For close to three months after everything went to shit the first time, Walker didn’t let me out of his sight. There were days when I don’t know if I’d still be here if it hadn’t been for him, Lillian, and their kids.
When the fog lifted a bit, I followed Jackson and Olivia on the road to a few races. We’d had a blast together, but I felt like that old man who hung out with high school or college kids because he couldn’t grasp that he wasn’t part of that crowd any longer. So, I came home to Texas after a very brief and horrendously disastrous stop in California.
It didn’t take long for Daddy and Mama to grate on my last nerve. If I had to deal with the clucking of my mother and the pitying looks from my dad any longer, I’d have rigged my horse to drag my ass through the back country naked.
All I wanted these days was to work and hide, and by ‘work,’ I meant working on the ranch and avoiding anything that put me in direct contact with a protectee. So, Daddy kept my to-do list filled with stuff that kept me to myself, and Walker sent me out on jobs as an overwatch only.

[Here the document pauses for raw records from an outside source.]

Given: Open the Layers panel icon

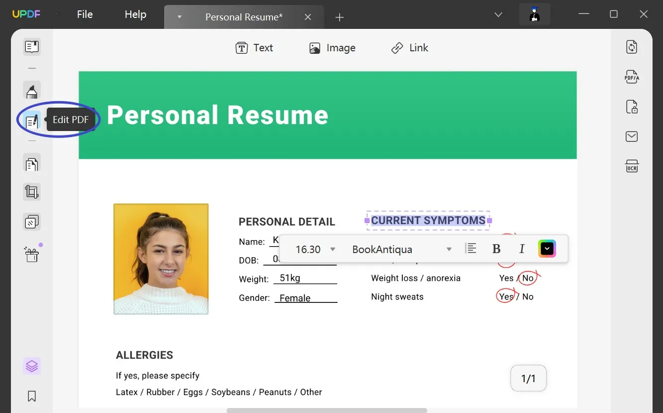Looking at the screenshot, I should (x=32, y=366).
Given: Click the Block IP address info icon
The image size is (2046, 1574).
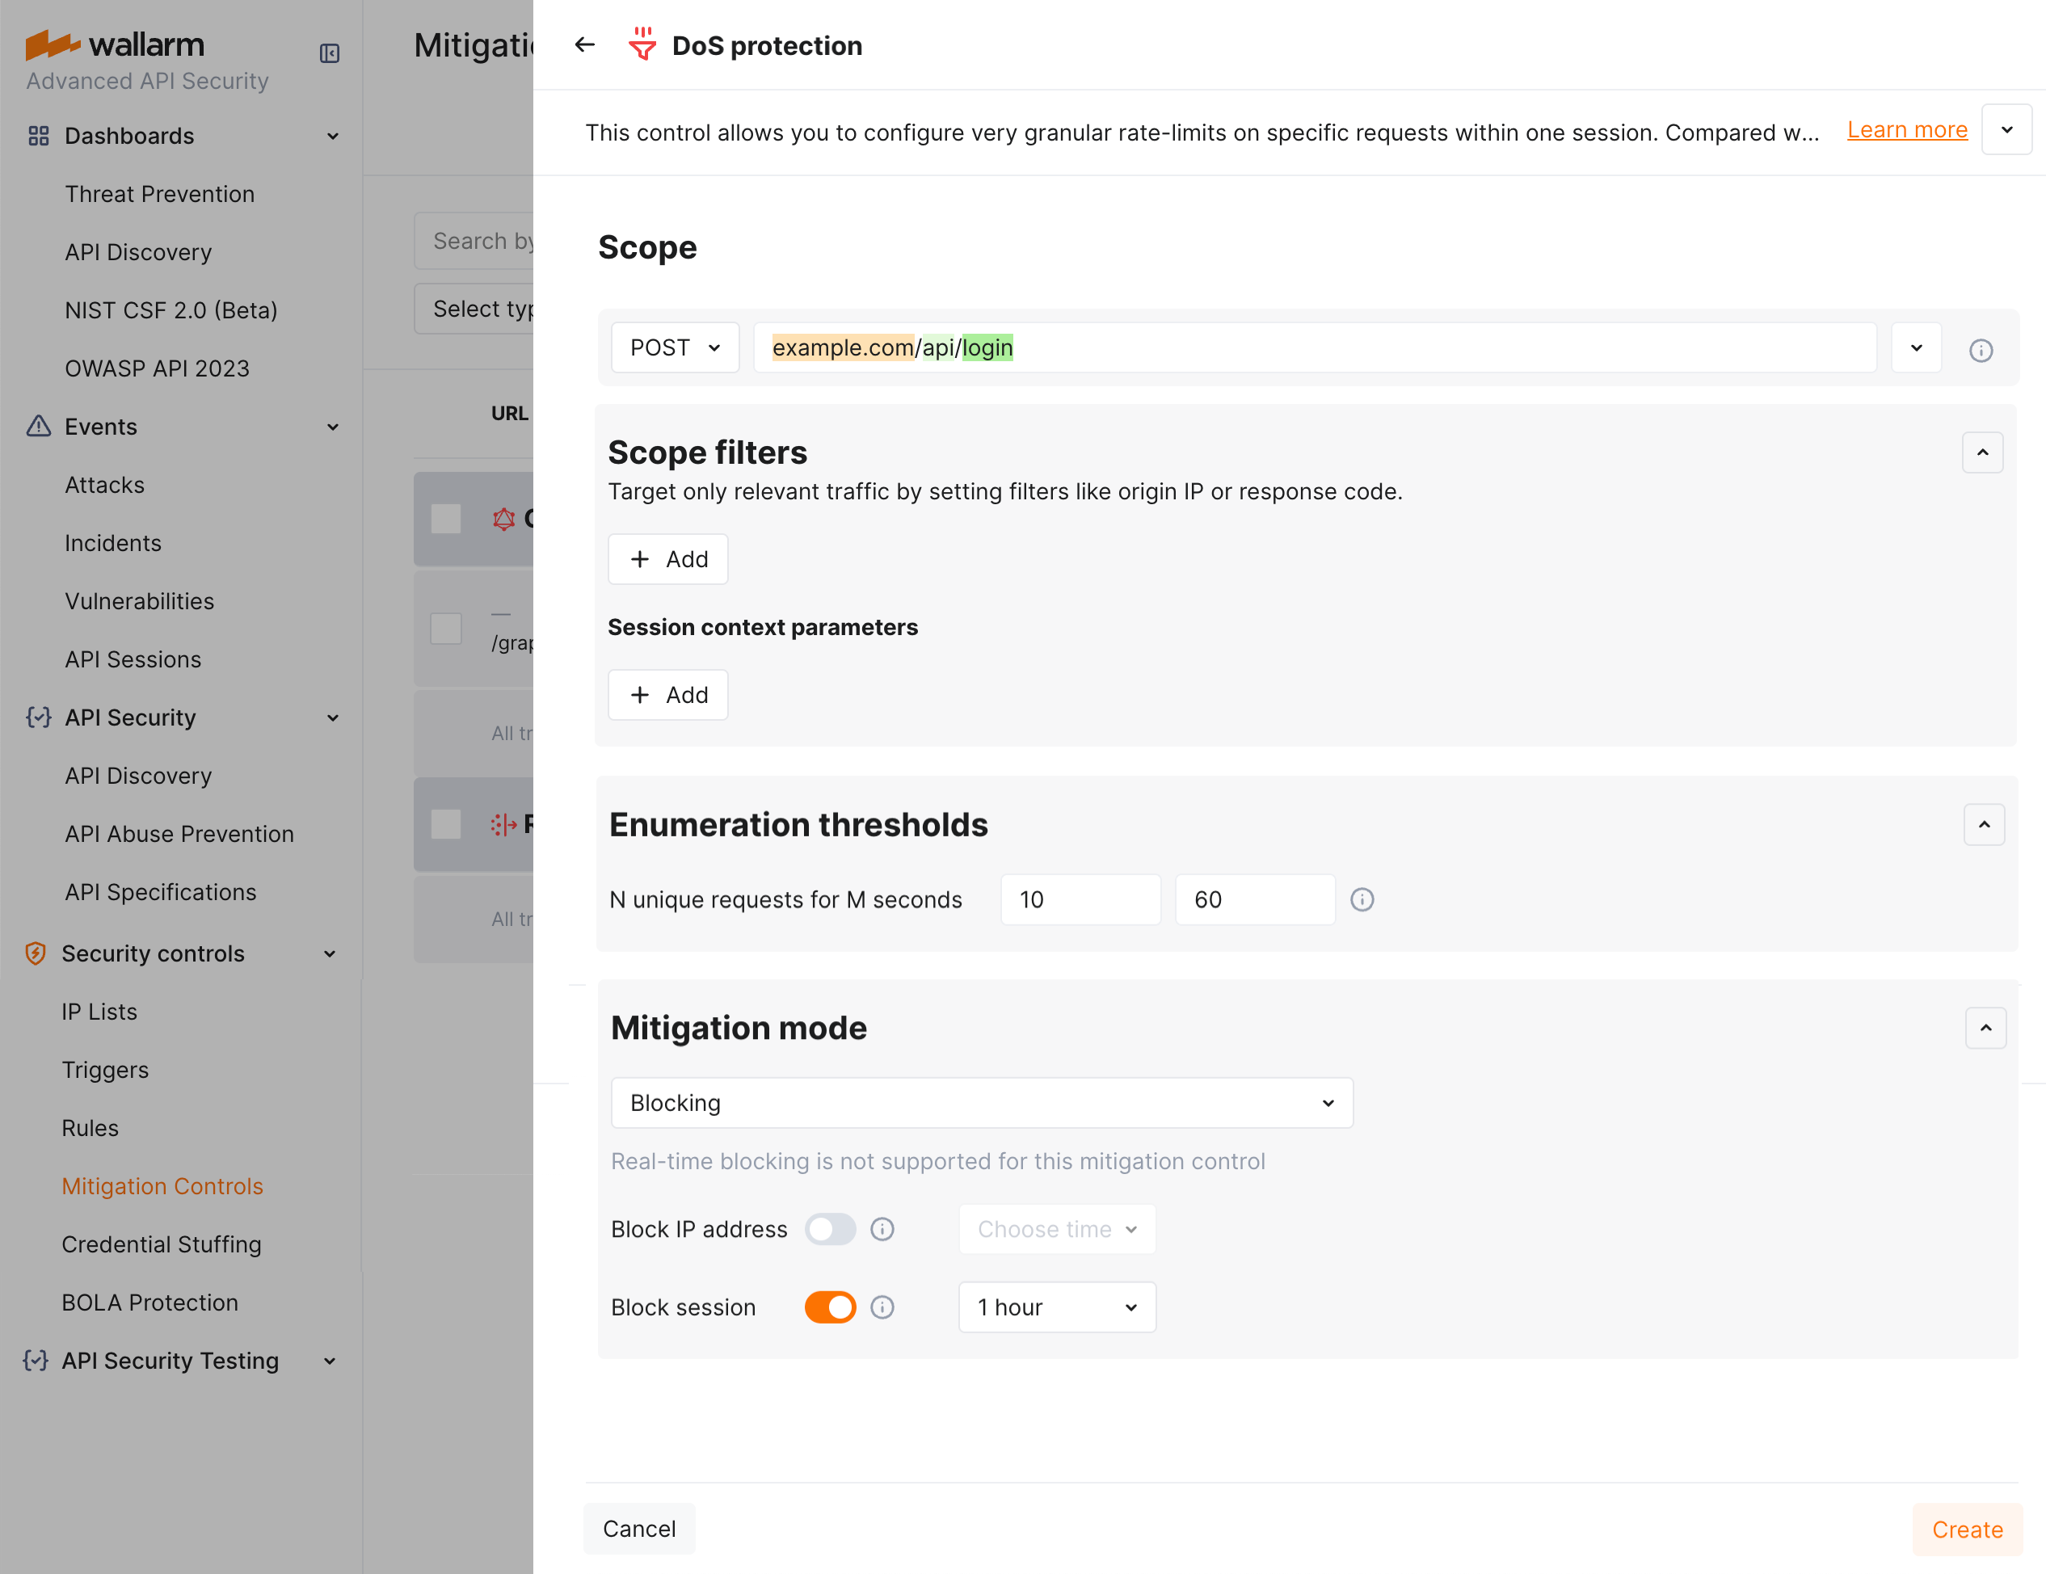Looking at the screenshot, I should (x=882, y=1229).
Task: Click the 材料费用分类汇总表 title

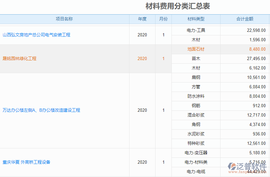Action: coord(178,6)
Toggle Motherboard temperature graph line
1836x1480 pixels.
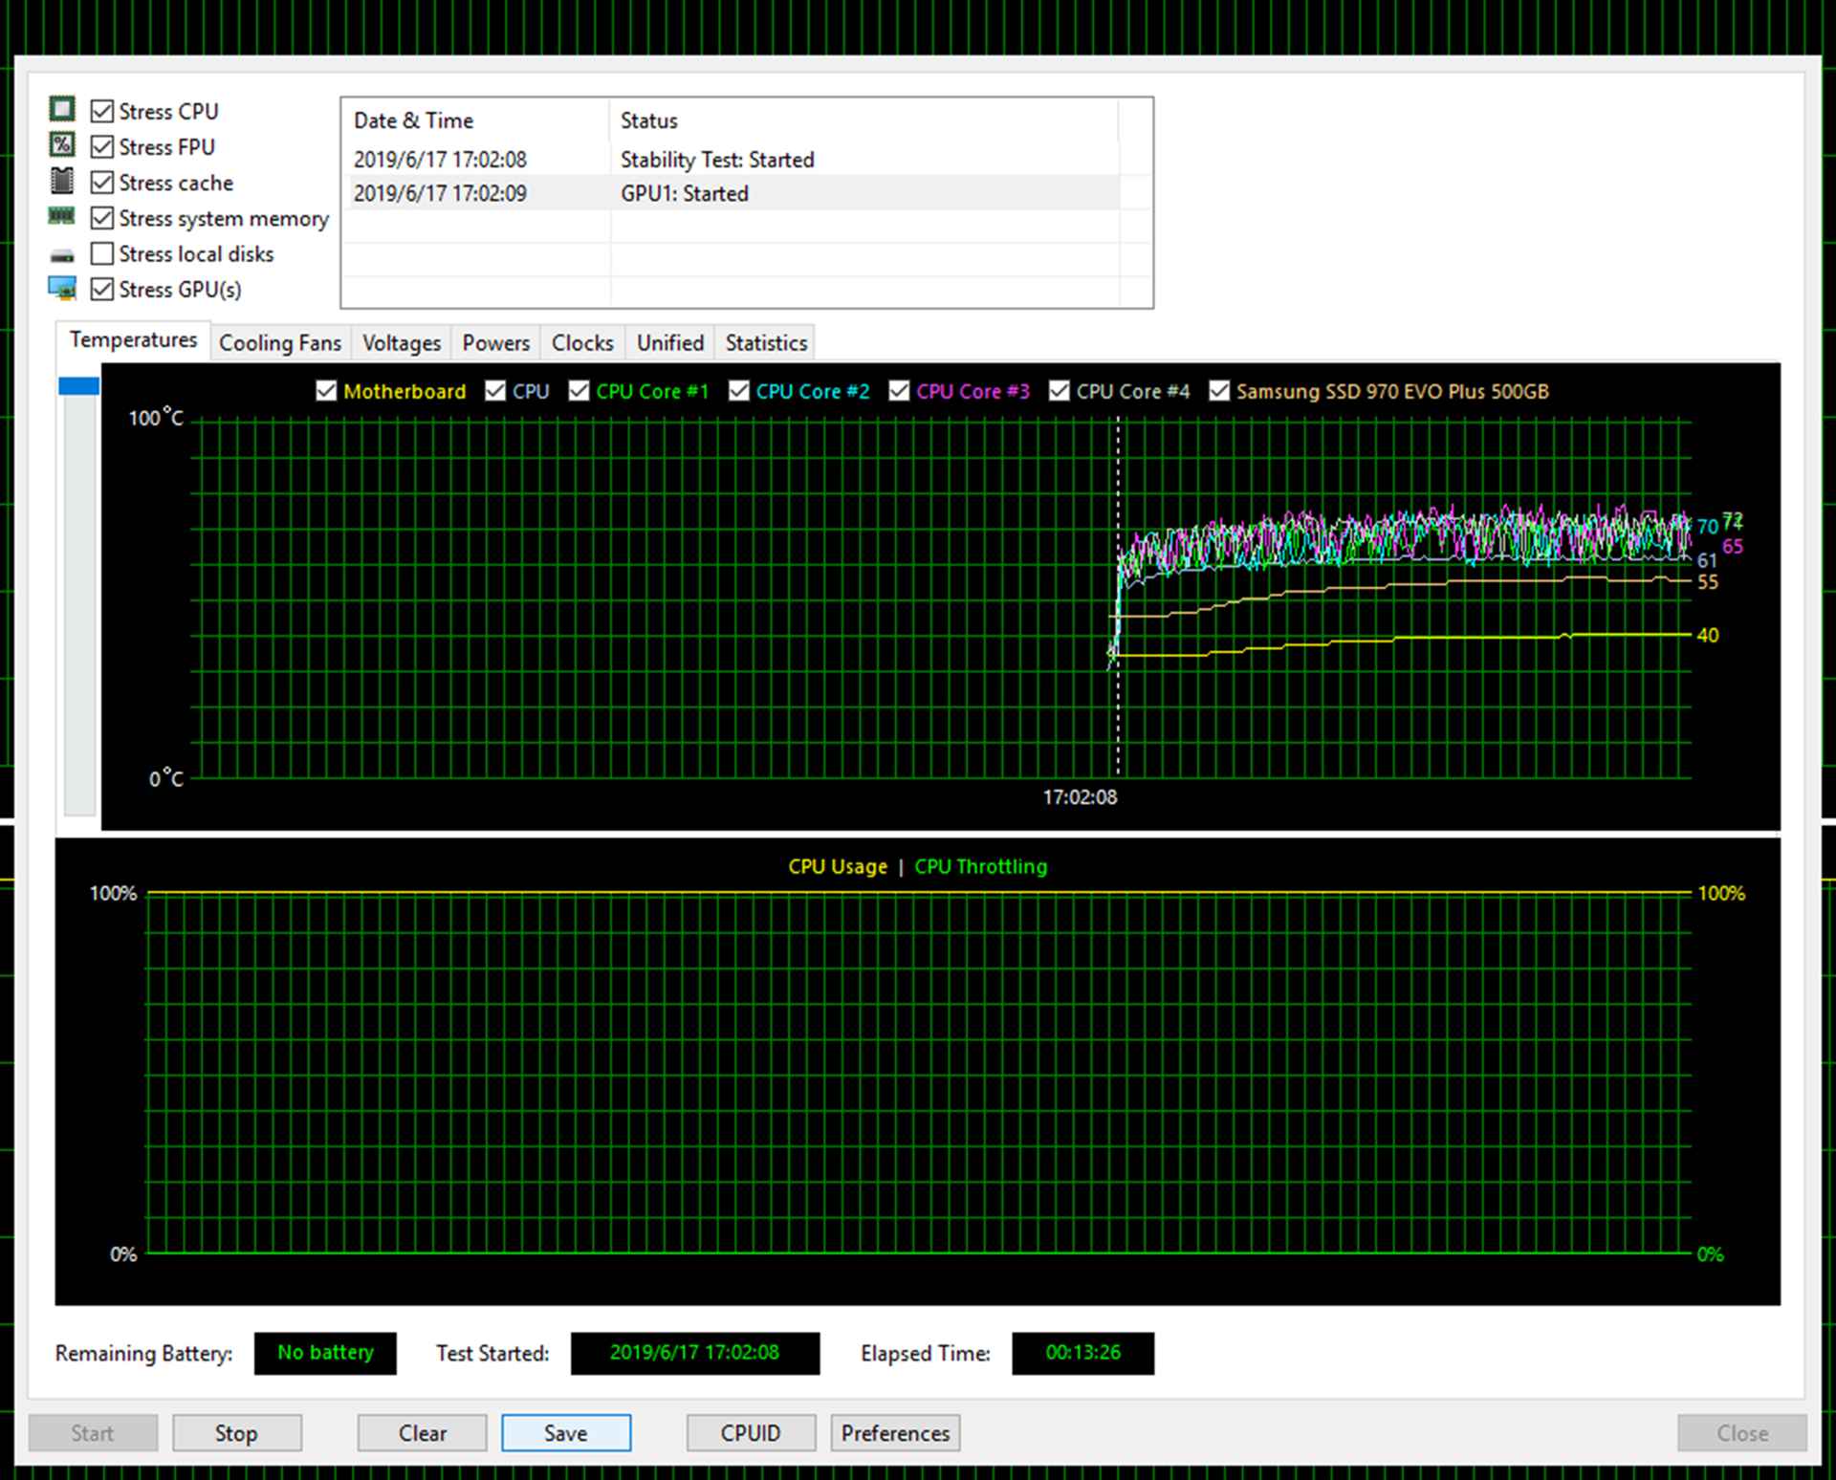point(326,391)
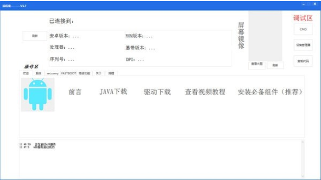Screen dimensions: 321x180
Task: Click the screen mirror preview area
Action: coord(266,36)
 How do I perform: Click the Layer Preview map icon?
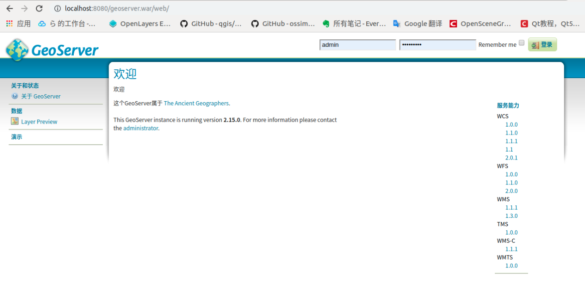pos(15,121)
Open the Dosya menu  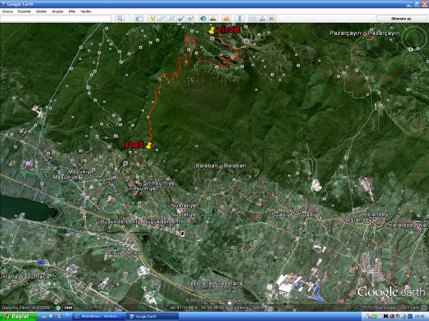pos(8,11)
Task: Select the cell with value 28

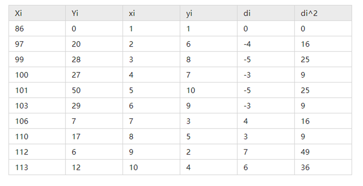Action: click(x=76, y=60)
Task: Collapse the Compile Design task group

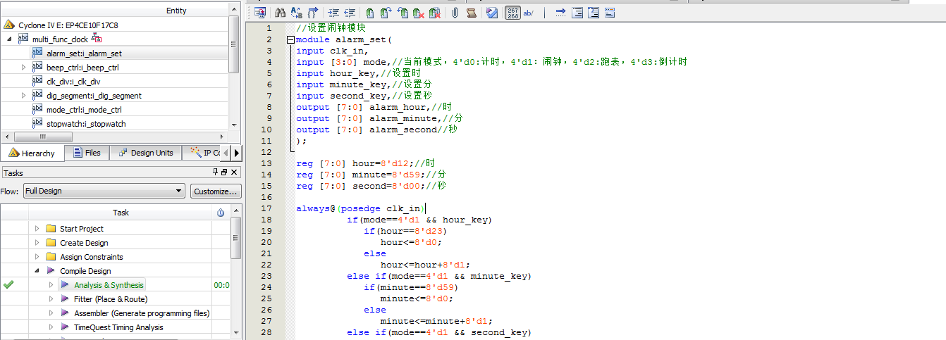Action: point(37,271)
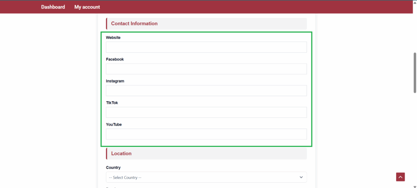Open Dashboard from the top navigation
The width and height of the screenshot is (417, 188).
(x=53, y=7)
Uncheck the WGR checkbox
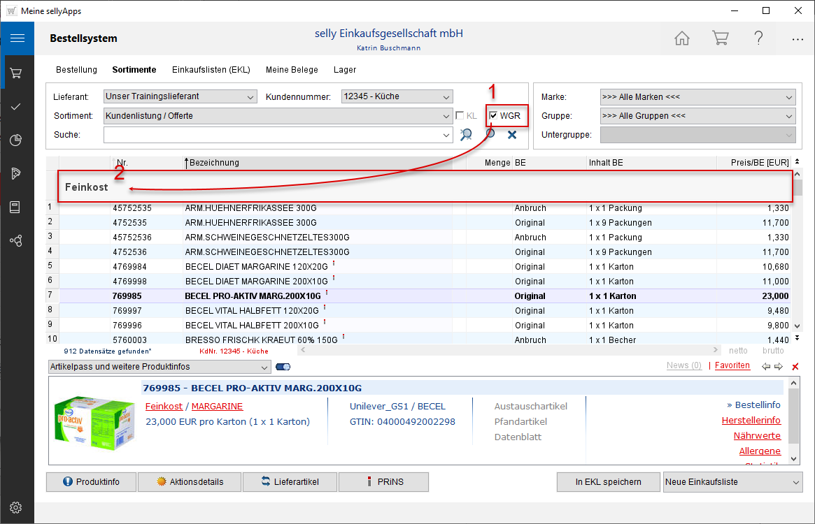The width and height of the screenshot is (815, 524). [494, 116]

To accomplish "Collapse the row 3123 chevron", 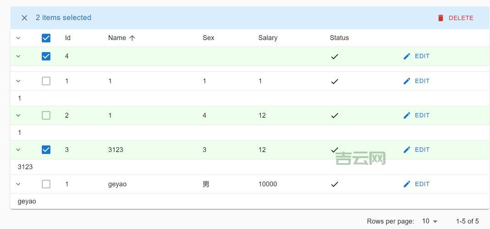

When I wasn’t doing those things, I worked on this cabin and tried to mend what remained of my heart and life.
It wasn’t the least bit successful, the mending, but today was going to be a good day.
Maybe.
After showering, shaving, and narrowly skirting Mama and her clucking, I got in my truck and headed out to the cabin I’d been working on since I came home to lick my wounds. I could’ve paid to have it built, but that would’ve defeated the purpose. Building it with my own two hands gave me a task to keep me busy and a reprieve from the nosy assholes I called family. The number of times someone in the Holt clan had offered me relationship advice would tile a four-lane road from the earth to Pluto and back in those tiny ass mosaic tiles.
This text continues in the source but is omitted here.